- Namer Location within Syria
- Coordinates: 32°47′41″N 36°13′8″E﻿ / ﻿32.79472°N 36.21889°E
- Grid position: 264/245 PAL
- Country: Syria
- Governorate: Daraa
- District: Izraa
- Subdistrict: Shaykh Miskin

Population (2004 census)
- • Total: 2,507
- Time zone: UTC+2 (EET)
- • Summer (DST): UTC+3 (EEST)

= Namer, Daraa =

Namer (نامر), also known as Namer al-Hawa, is a village in southern Syria, administratively part of the Izraa District in the Daraa Governorate. According to the Syria Central Bureau of Statistics (CBS), Namer had a population of 2,507 in the 2004 census. Its inhabitants are predominantly Sunni Muslims, while Christians constitute a large minority.

==Geography==
Namer is situated at an elevation of 580 m above sea level. It is south of the district capital of Izraa, southeast of the subdistrict capital ash-Shaykh Miskin, northeast of the governorate capital of Daraa, north of Khirbet Ghazaleh, and northwest of al-Hirak. The area in which Namer lies is characterized by its rich soils and moderate rainfall, historically providing Namer with significant agricultural bounty and relatively sufficient water resources.

==History==
Namer was mentioned by the 4th-century historian Eusebius. The 5th-century historian Jerome noted that it was a significant settlement and a place used by Nabatean nomads to encamp and convene.

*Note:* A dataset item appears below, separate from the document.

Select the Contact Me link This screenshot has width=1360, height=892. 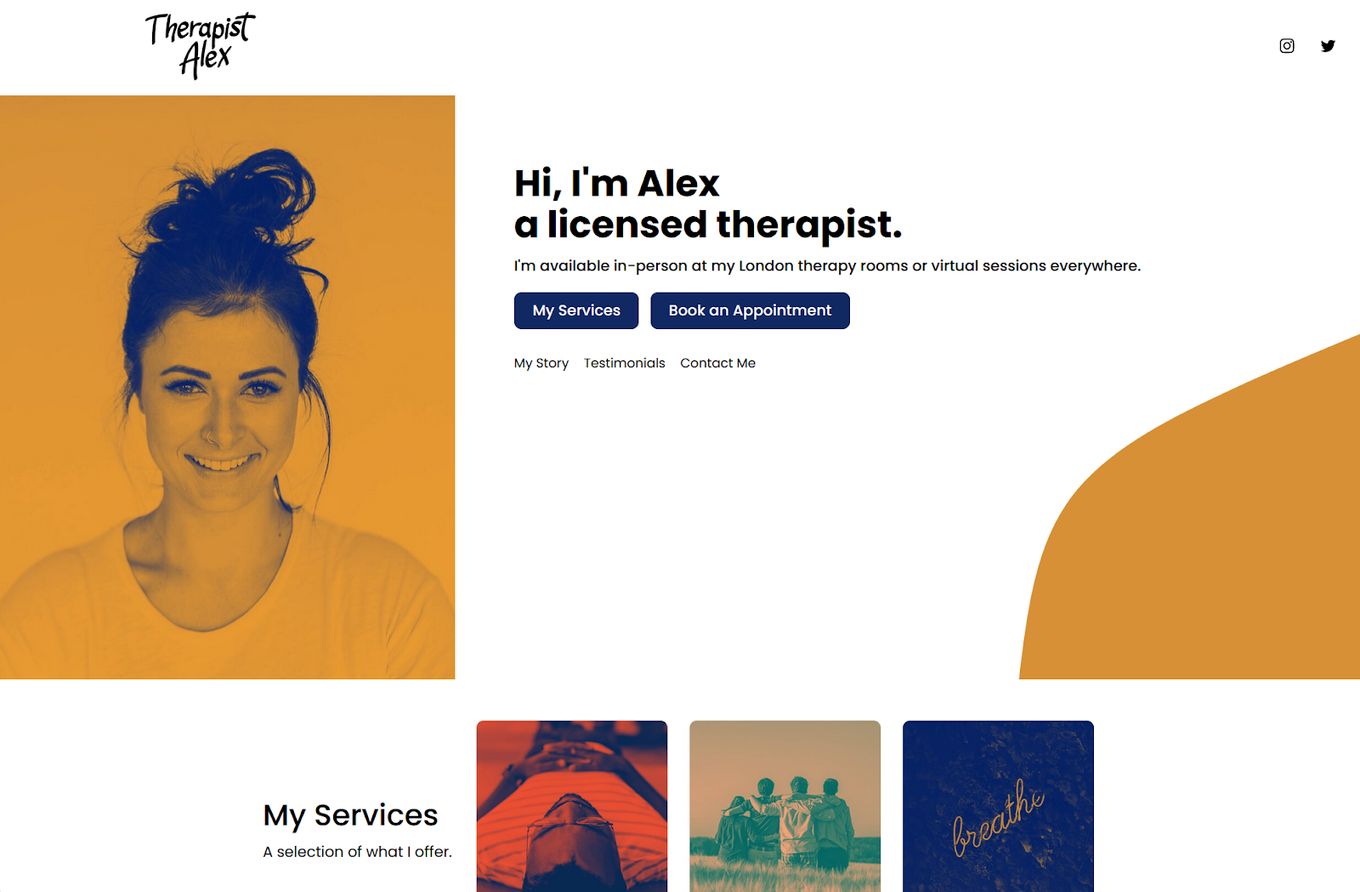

During Mamluk rule (1260s–1517), Namer was part of the wilaya of Adhri'at (Daraa).

===Ottoman period===
With the advent of Ottoman rule in Syria in 1517, Namir or part of its revenues were granted as a tax-exempt timar (fief) to the amir al-arab (commander of the Bedouin), which was a hereditary office of the Al Hayar family. It was the center of the Banu Malik al-Ashraf nahiye (subdistrict) of the Hauran Sanjak. In 1596, it appeared in the Ottoman tax registers under the name of 'Tamir'. It had a Muslim population consisting of 98 households and 45 bachelors. They paid a fixed tax-rate of 40% on agricultural products, including wheat (7,800 akçe), barley (820 a.), summer crops (610 a.), goats and bee-hives (1500 a.), in addition to winter pastures (407 a.) and "occasional revenues"(610 a.); a total of 11,467 akçe. 9/24 of the income went to a waqf (endowment).

In 1838, it was noted as being east of ash-Shaykh Miskin, with a Sunni Muslim population.

=== Modern era ===
Namer is one of a few towns in the Daraa Governorate with a significant Christian population.

====Civil War====

During the civil war, some of Namer’s Christian residents joined the local branch of the Popular Committees, organized by the National Defense Forces, which played an auxiliary role in the Syrian Army's recapture of nearby Khirbet Ghazaleh from Free Syrian Army rebels in May 2013.

==Demographics==
In 2011, the Melkite Greek Catholic Church had approximately 1,000 believers.

==Religious buildings==
- Our Lady of the Annunciation Melkite Greek Catholic Church
- The Old Mosque
- Musa ibn Nusayr Mosque
- Saladin Ayyubi Mosque

==See also==
- Christians in Syria

==Bibliography==
- Bakhit, Muhammad Adnan Salamah (1972). "The Ottoman Province of Damascus in the Sixteenth Century"
- Hütteroth, W.-D. (1977). "Historical Geography of Palestine, Transjordan and Southern Syria in the Late 16th Century"
- Robinson, E. (1841). "Biblical Researches in Palestine, Mount Sinai and Arabia Petraea: A Journal of Travels in the year 1838"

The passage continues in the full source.